Gifting Ideas

Often you enter without having a vaguest clue of what you want or what should be the best or appropriate. You talk to the store reception, go around the display shelves and pick something up.

Online retail stores work on the assumption that you know what you want and they will get you the best price on that purchase. They work more as a stockist rather than a retailer. The only USP they have is the best bargain. (and price war is never a good business strategy)

Take a simple Scenario:
1) I want to take my girl out for a wonderful evening (movie/food/shopping etc.) I want something nice, different and new. But I am looking for suggestions.
2) Thanks to Hallmark, there is a gifting occasion every fortnight. I want to buy for my sister/ aunt/ father etc. and I am clueless what I should get.
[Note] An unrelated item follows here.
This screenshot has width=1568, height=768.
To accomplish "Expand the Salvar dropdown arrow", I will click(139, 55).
All I want is that there should be phone number (not online yellow pages) which keeps track of a database of the latest fashion trends. You just dial them and feed all the data. They will work with you and try to list out options you can have.
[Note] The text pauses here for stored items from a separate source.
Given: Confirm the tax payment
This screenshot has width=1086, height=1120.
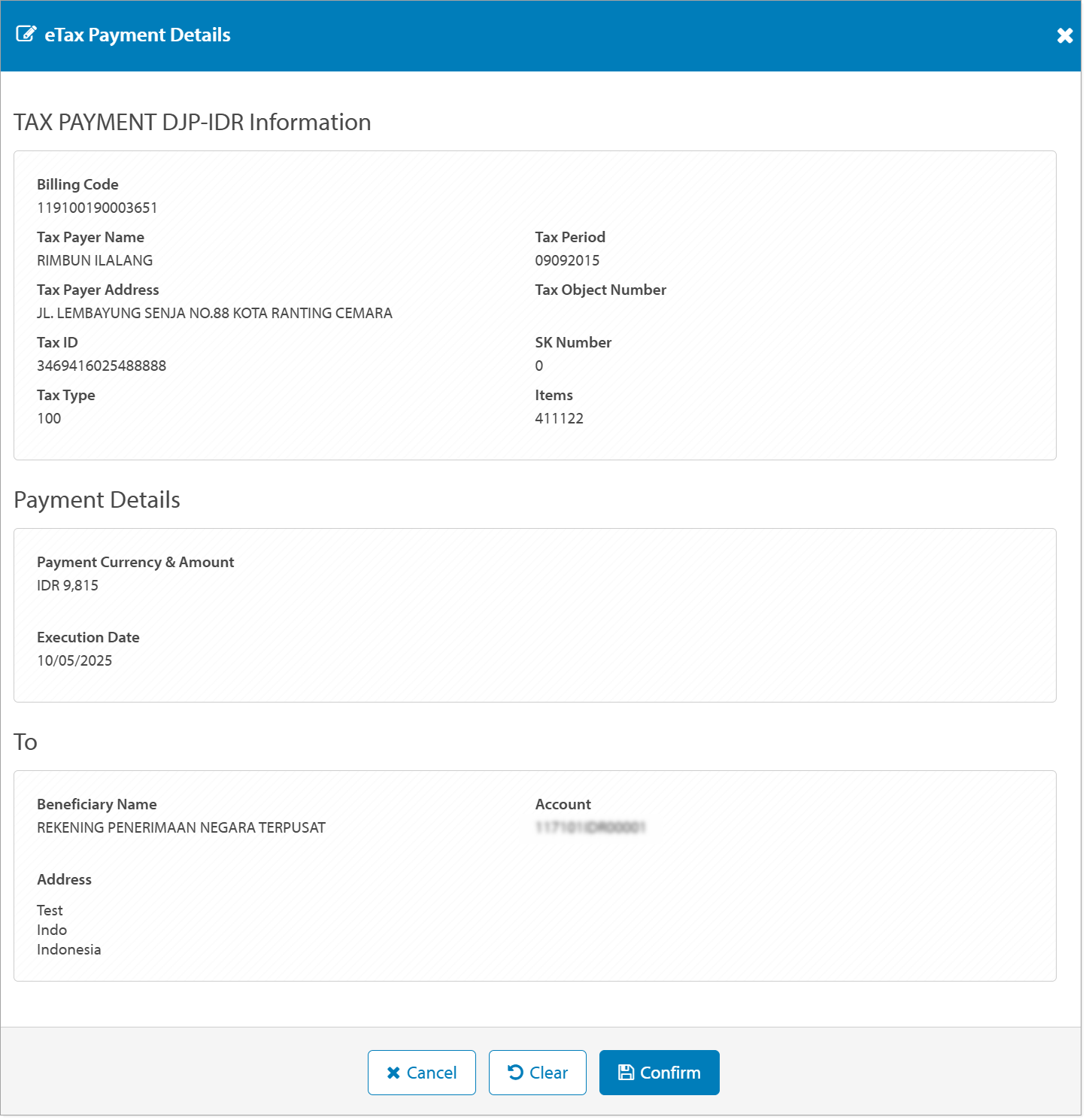Looking at the screenshot, I should (659, 1073).
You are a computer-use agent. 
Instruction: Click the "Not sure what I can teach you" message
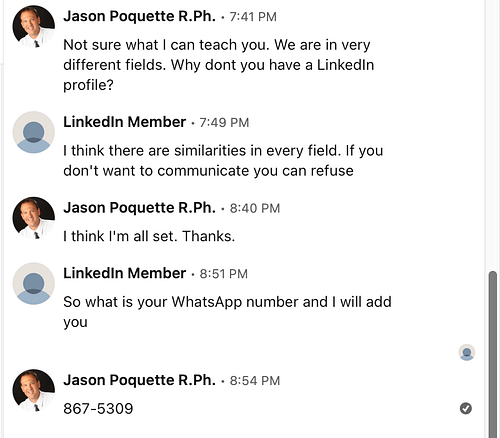point(219,65)
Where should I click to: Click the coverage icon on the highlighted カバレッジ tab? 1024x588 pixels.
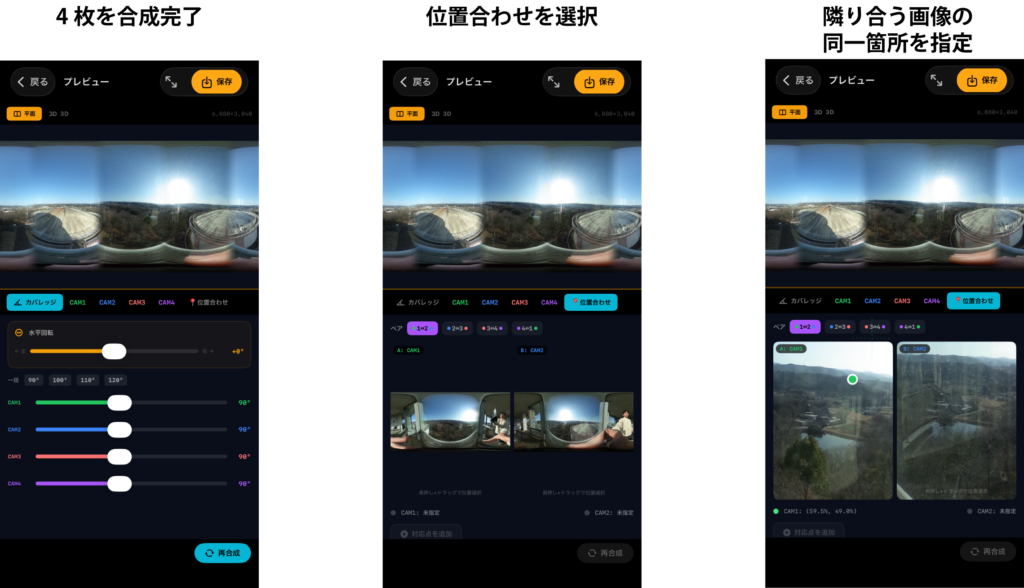coord(17,302)
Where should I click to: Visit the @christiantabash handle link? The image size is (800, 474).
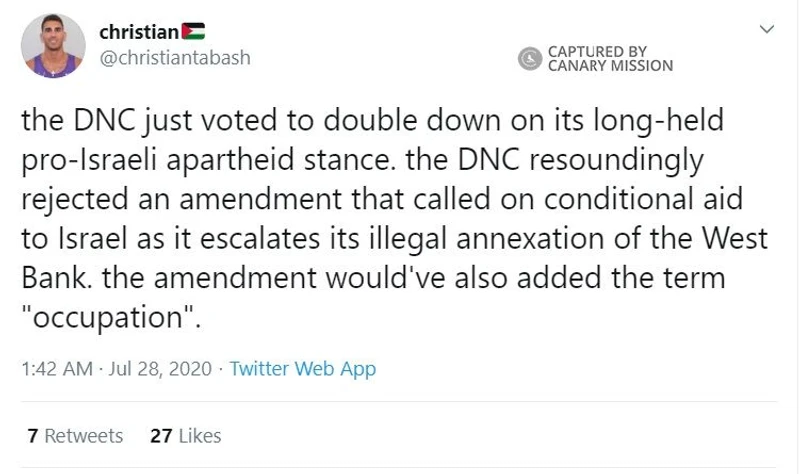click(175, 58)
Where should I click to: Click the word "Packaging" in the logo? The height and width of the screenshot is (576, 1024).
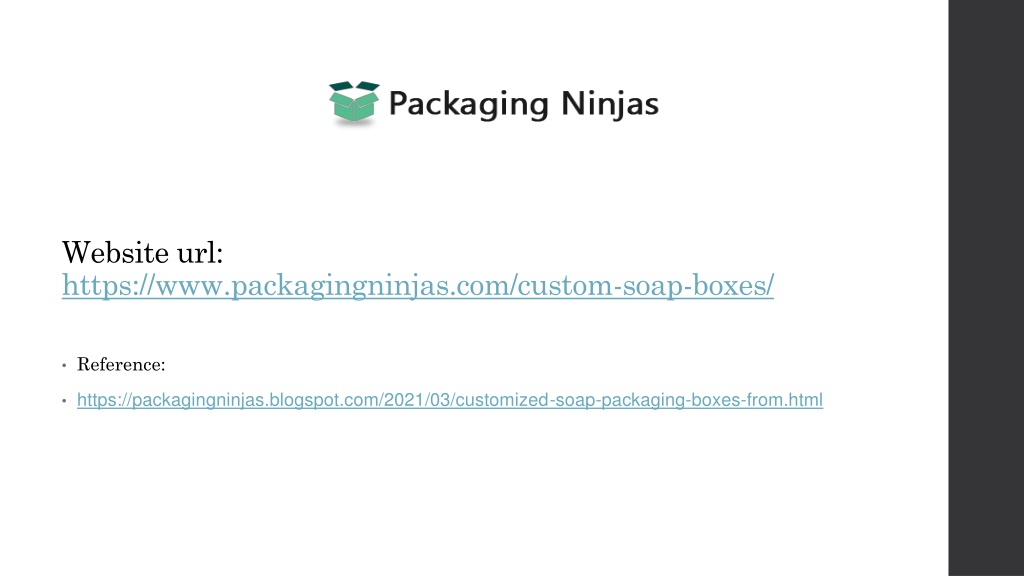[468, 104]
You give customer clarity and make him happy. After he makes up his mind you offer him:
“If you want, we can pick it up from the store. Wrap it and dispatch it to the specified address.”
“We can reserve a wonderful table for you”

Now who can refuse this offer?

Why Chat Rooms are Popular

Messengers/chat-rooms are the most widely used web-applications. But I often wonder why:
1. You have no idea who the other person is.
a. He could be a pedophile romancing with a teenage from a prison cell.
b. A loser impersonating as someone rich and famous.
c. Or a next door neighbor messing with you.
d. Or a necromancer/cannibal who believes in sacrifices and trying different kinds of exotic meats.

2. It is a complete waste of time. You can spend 5 minutes just to say hi
3. The most important aspect of communication is the Tone of the Voice, facial expressions and body language. Whenever someone asks you “how do you do?” there is a standard reply. But it the enthusiasm which tells the real story.
4. Meeting people whom you meet online is often a disaster. In a chat-room you can be very close friends and communicate endlessly. But in real life you are just 2 strangers. And also the probability of meeting someone who stays across the globe is next to zero.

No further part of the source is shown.